The sudden decline in the SIDS rate from 1990 onwards correlated with a remarkable decline in the proportion of infants sleeping prone.6 22 We speculate that a higher proportion of young mothers or mothers with many children placed their babies in a non-supine position, thus explaining the secular increase in the effects of maternal age and birth order. However, in the Norwegian study of sleeping position,6 we were unable to find an association between young maternal age and prone sleeping, while data on birth order were unavailable (unpublished observations). Sleeping position was not associated with maternal age or birth order among controls in a Nordic SIDS study.23 Furthermore, the relative risks associated with young maternal age and increased birth order continued to increase, even after the sudden drop in the SIDS rate. Thus the increased effects of maternal age and birth order are not likely to be explicable by time trends in sleeping position.

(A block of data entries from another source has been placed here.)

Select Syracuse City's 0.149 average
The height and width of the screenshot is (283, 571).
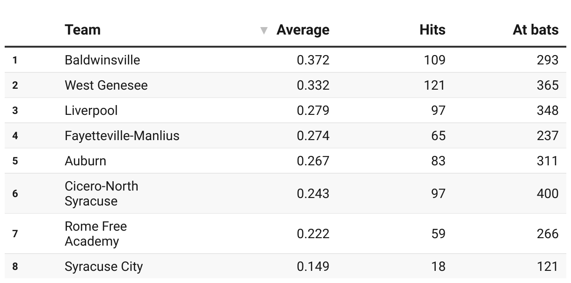point(313,267)
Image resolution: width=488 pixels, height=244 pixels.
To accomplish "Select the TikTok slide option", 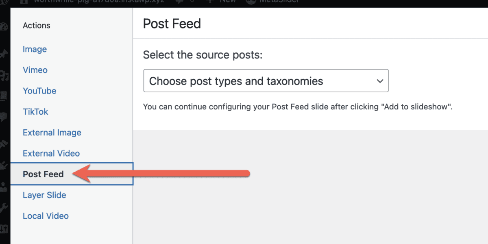I will tap(35, 111).
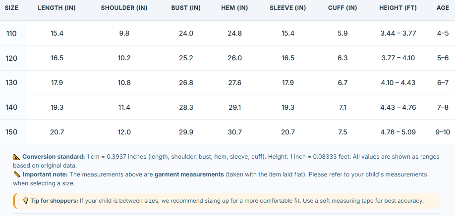Select the size 150 row label
The height and width of the screenshot is (216, 455).
point(11,132)
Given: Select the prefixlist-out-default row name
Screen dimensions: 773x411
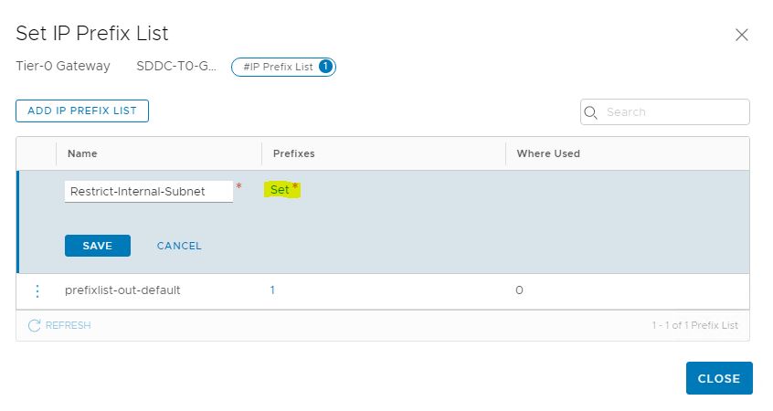Looking at the screenshot, I should click(122, 290).
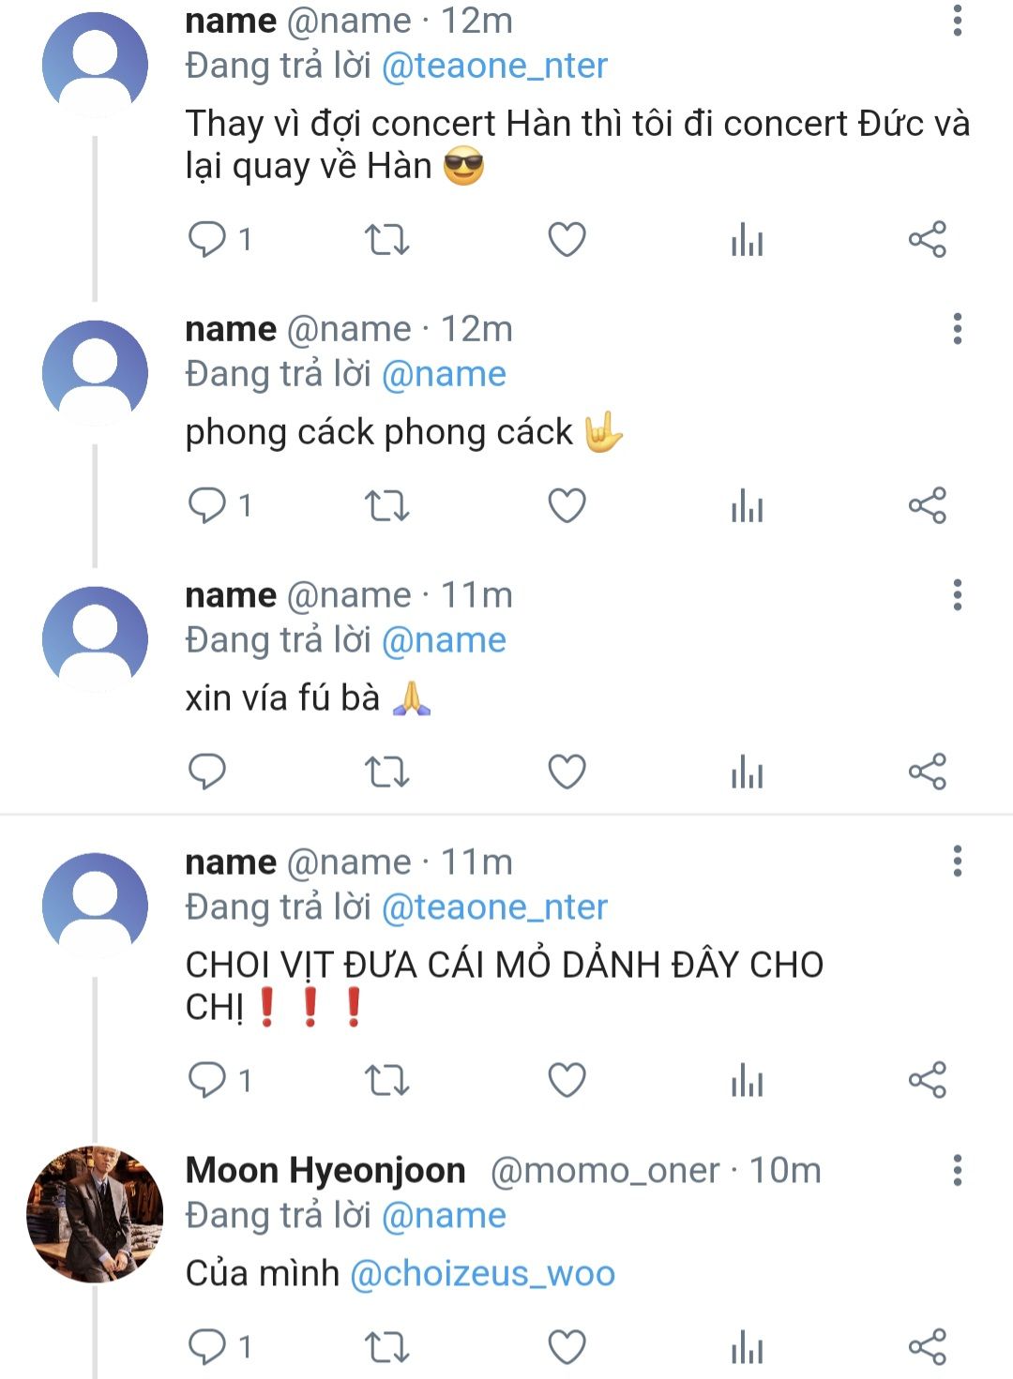Screen dimensions: 1013x1379
Task: Like the 'xin vía fú bà' tweet
Action: [x=567, y=772]
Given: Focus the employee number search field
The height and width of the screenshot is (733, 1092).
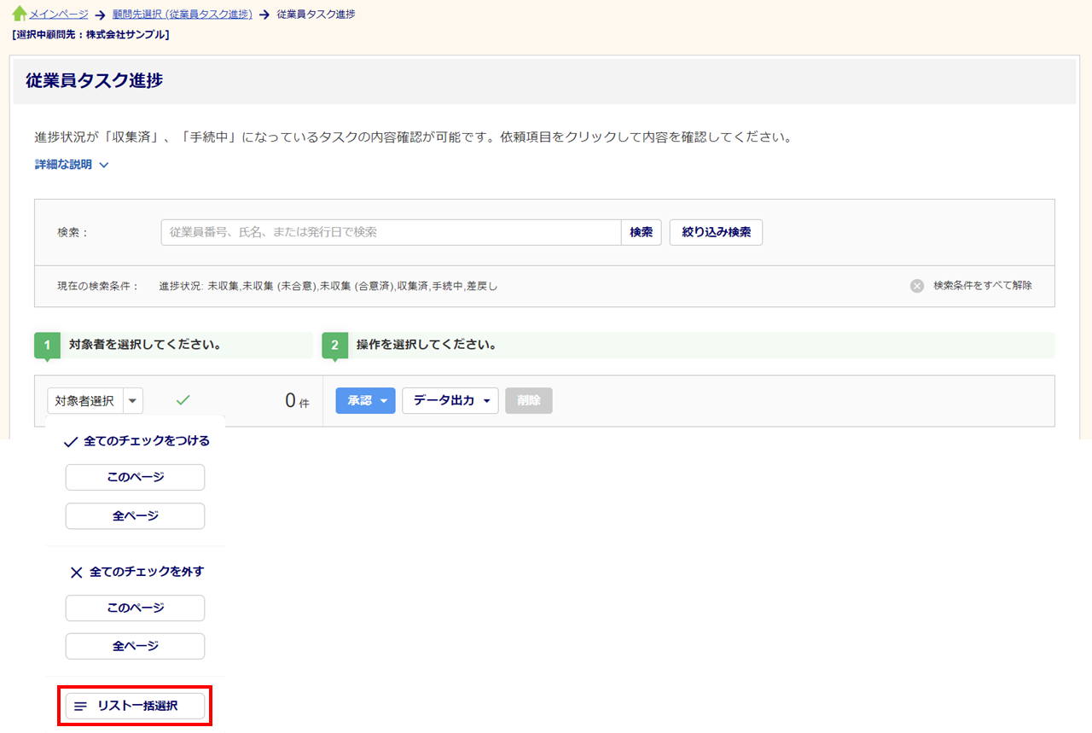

We conclude that the effects of young maternal age, high birth order, and single motherhood were much stronger in SIDS than in postperinatal non-SIDS deaths. It has been argued that the concept of SIDS should be abolished as a nosological entity.24 In our opinion, the very strong effects in SIDS compared with non-SIDS confirms SIDS as an epidemiological entity which should be studied from both an aetiological and a preventive point of view. The effects of young maternal age and high birth order on the risk of SIDS became even stronger with time irrespective of the phase of the SIDS epidemic. To an increasing extent, young mothers may represent the socially disadvantaged who smoke more often or have an inadequate social network. To an increasing extent, infants with older siblings may be exposed to infections, contributing to an increased effect of high birth order. The increased differences in SIDS mortality between low and high risk groups suggest that further effort to prevent SIDS should aim particularly at identifying causal mechanisms in high risk groups.
The study was supported by funds from the Research Council of Norway, the Norwegian SIDS Society, and the Bergen Cot Death Research Fund.